Sub-paragraph (2) provides that the qualifying
staffing costs attributable to relevant R&D are those paid
to or in respect of directors or employees directly and actively
engaged in such R&D. Together with sub-paragraphs (3)
and (4), this focuses R&D Tax Relief on actual R&D
activity and excludes activities which are peripheral or remote,
such as consideration of R&D by the main Board.
Sub-paragraph (3) provides that, where
a person does not spend all his or her time on R&D, an appropriate
proportion of his or her staffing costs are treated as attributable
to relevant R&D. However, if a person spends more than 80%,
or less than 20% of their time on the R&D their staffing costs
are included, or excluded in full. This rule simplifies the computation,
by removing the need to adjust for minor amounts of qualifying
or non-qualifying activities.
Sub-paragraph (4) specifically excludes
from the staff whose costs can qualify for R&D Tax Relief
persons who provide services in support of the R&D activities,
such as clerical or administrative services. This excludes staff
peripheral to or remote from the R&D activity such as central
pay-roll, clerical and administrative services of the company.

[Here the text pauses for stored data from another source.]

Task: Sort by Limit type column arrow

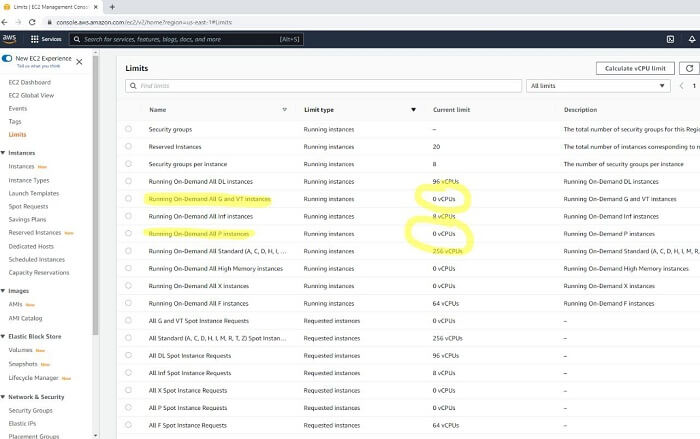Action: [413, 109]
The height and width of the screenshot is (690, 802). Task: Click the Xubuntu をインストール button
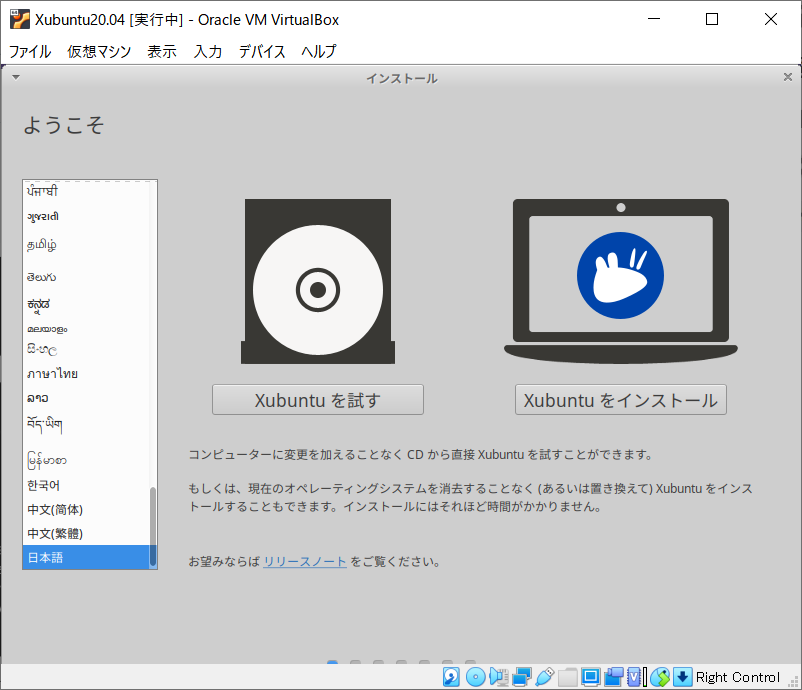(620, 399)
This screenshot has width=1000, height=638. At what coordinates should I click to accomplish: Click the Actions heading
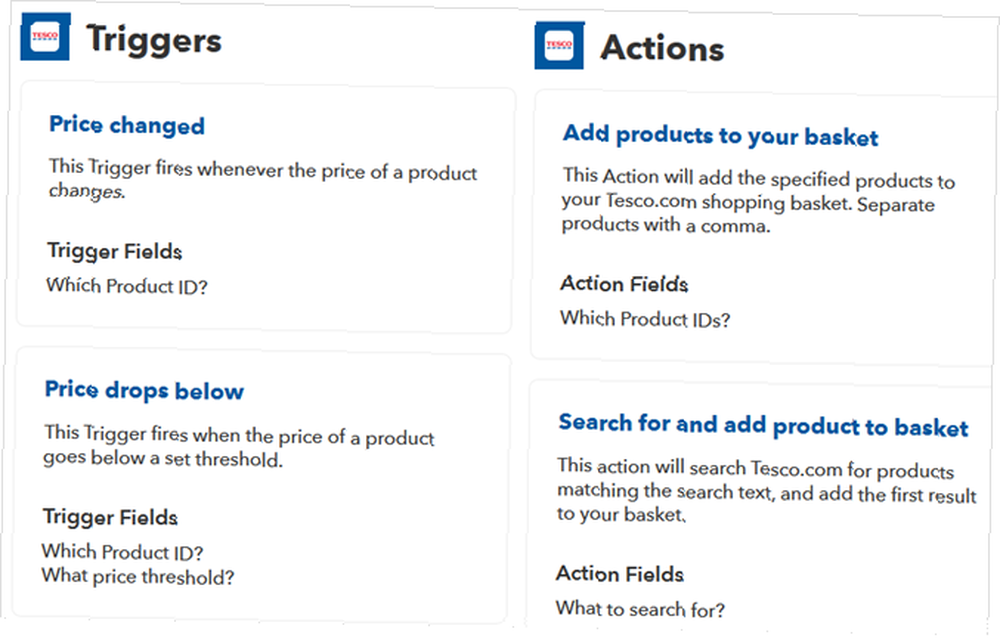point(662,48)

It does not exclude staff directly engaged in carrying on the
R&D, including ancillary staff employed in a dedicated R&D
facility such as technicians, maintenance, clerical and security
staff.
Paragraph 6 sets out the expenditure on
"consumable stores" that can qualify for R&D Tax
Relief. They are the consumable stores employed directly in carrying
out the R&D. Consumable stores has the same meaning as in
normal accounting practice.
Paragraph 7 defines "intellectual
property" for the purposes of R&D Tax Relief. It comprises
industrial know-how, patents and other rights in information recognised
under UK law, and their overseas equivalents.

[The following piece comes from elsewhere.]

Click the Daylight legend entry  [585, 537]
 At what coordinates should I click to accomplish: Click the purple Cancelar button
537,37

Paragraph 8 defines the "subsidised
expenditure" that does not qualify for R&D Tax Relief.
Sub-paragraph (1) treats expenditure as
subsidised expenditure if a notified State aid has been obtained
in respect the expenditure or of any expenditure on the same R&D
project, whenever incurred. In such a case, no expenditure on
the R&D project can qualify for R&D Tax Relief. This is
to ensure that the European Commission rules against the accumulation
of State aid are not breached.
Expenditure is also subsidised expenditure to
the extent that a grant or subsidy has been obtained in respect
of it, or it has otherwise been met directly or indirectly by
another person. In such a case, any unsubsidised expenditure on
the R&D project can qualify for R&D Tax Relief.

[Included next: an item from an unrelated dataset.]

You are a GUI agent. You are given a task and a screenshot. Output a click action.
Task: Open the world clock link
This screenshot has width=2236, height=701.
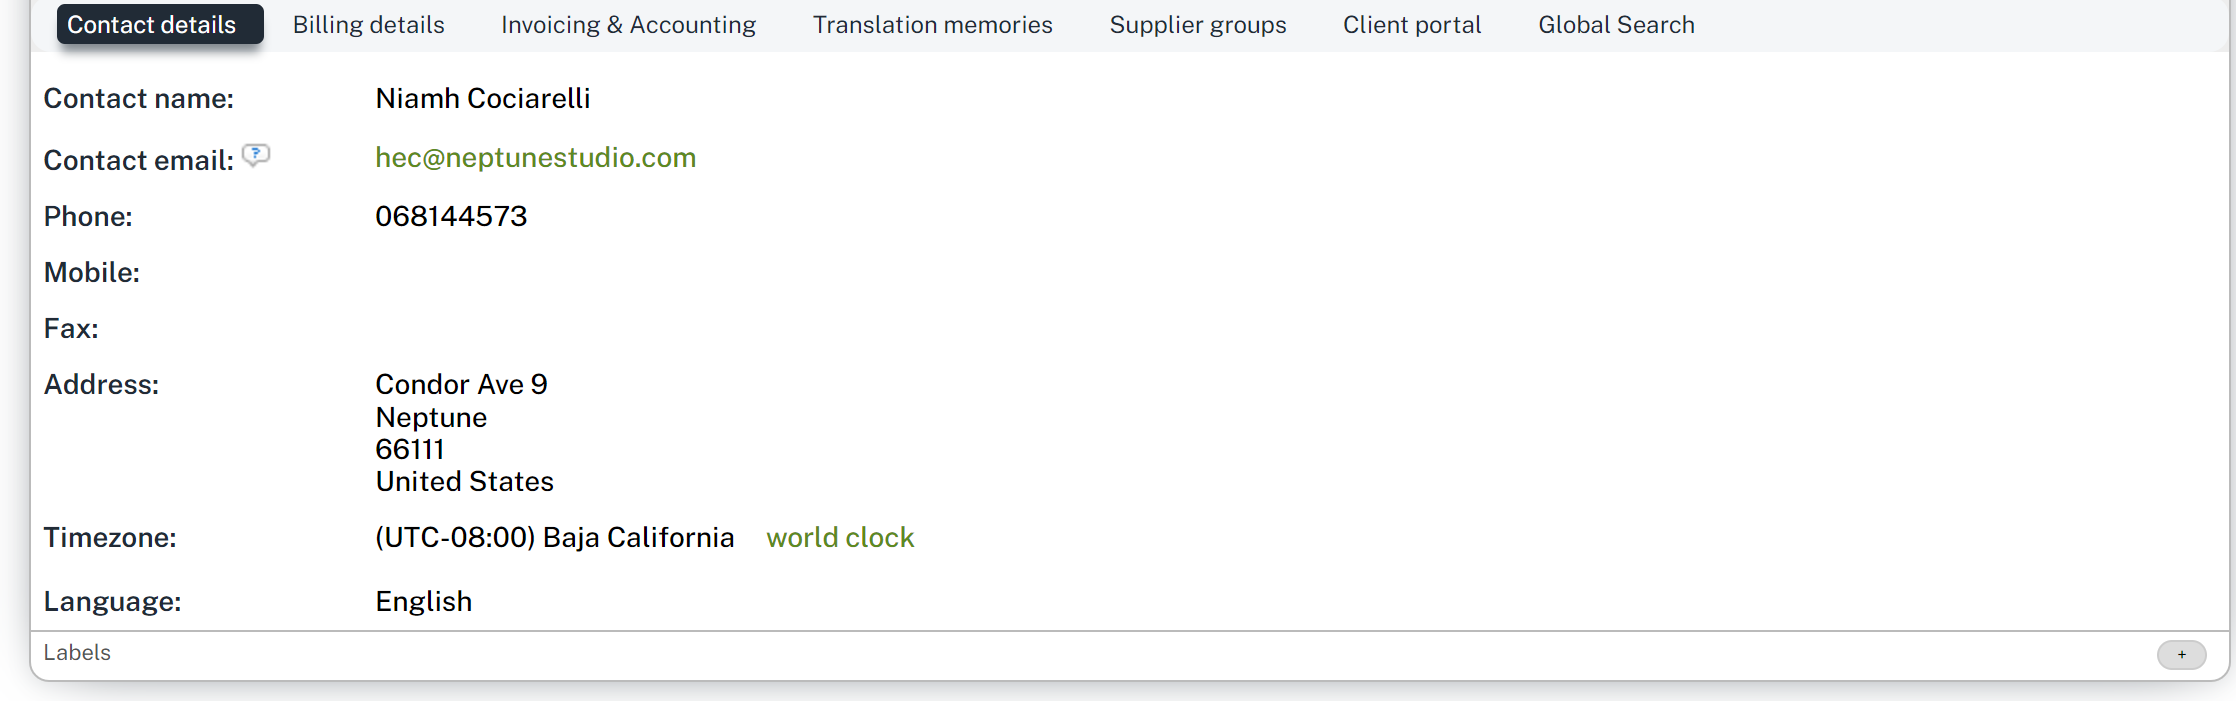point(840,538)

Sub-paragraph (2) defines a notified State
aid as a State aid notified and approved by the European Commission
(other than R&D Tax Relief or R&D tax credit). Any grant
towards an R&D project out of Government or public funds,
or from the Commission itself, would normally fall into this category.
Sub-paragraph (3) provides for an apportionment
of any notified State aid, grant, subsidy or payment that is not
allocated to particular expenditure. The apportionment is made
in such a manner that is just and reasonable. The purpose of this
rule is to identify the proportion of the moneys receivable that
is referable to the R&D expenditure.
Sub-contracted Research and Development
Paragraph 9 contains rules that enable
a company to claim R&D Tax Relief on R&D which it sub-contracts
to another person. This is a normal incidence of R&D activity.
The treatment depends on whether or not the parties are connected.
Sub-paragraph (1) provides that the special
rules in paragraphs 10 to 12 have effect to determine the
amount of the "qualifying expenditure on sub-contracted research
and development".
Sub-paragraph (2) defines what is meant
by expenditure on subcontracted R&D. A company incurs expenditure
on subcontracted R&D if it makes a payment (a "sub-contractor
payment") to another person (the "sub-contractor")
in respect of "relevant R&D" contracted out to that
person.
Paragraph 10 contains the rules that apply
where the company and the sub-contractor are "connected persons"
(as defined in Section 839 ICTA 1988). The purpose of these rules
is to look through to the actual expenditure incurred by the sub-contractor
in carrying out the sub-contracted R&D.
Sub-paragraph (1) provides that, where
the company and sub-contractor are connected persons, the amount
of the companys qualifying expenditure on subcontracted
R&D is the lower of the amount of the particular sub-contractor
payment in question and the sub-contractors "relevant
expenditure".
Sub-paragraph (2) defines "relevant
expenditure" and "relevant period" for the purposes
of sub-paragraph (1).
The "relevant expenditure" is defined
as the revenue expenditure, not being subsidised expenditure,
incurred by the sub-contractor on staffing costs and consumable
stores in carrying out the work sub-contracted by the company
that is represented by the companys sub-contractor payment.
The "relevant period" is defined as
a period for which the sub-contractor draws up accounts that ends
not more than 12 months after the end of the accounting period
of the company in which the company recognises the sub-contractor
payment as a deduction in accordance with normal accounting principles.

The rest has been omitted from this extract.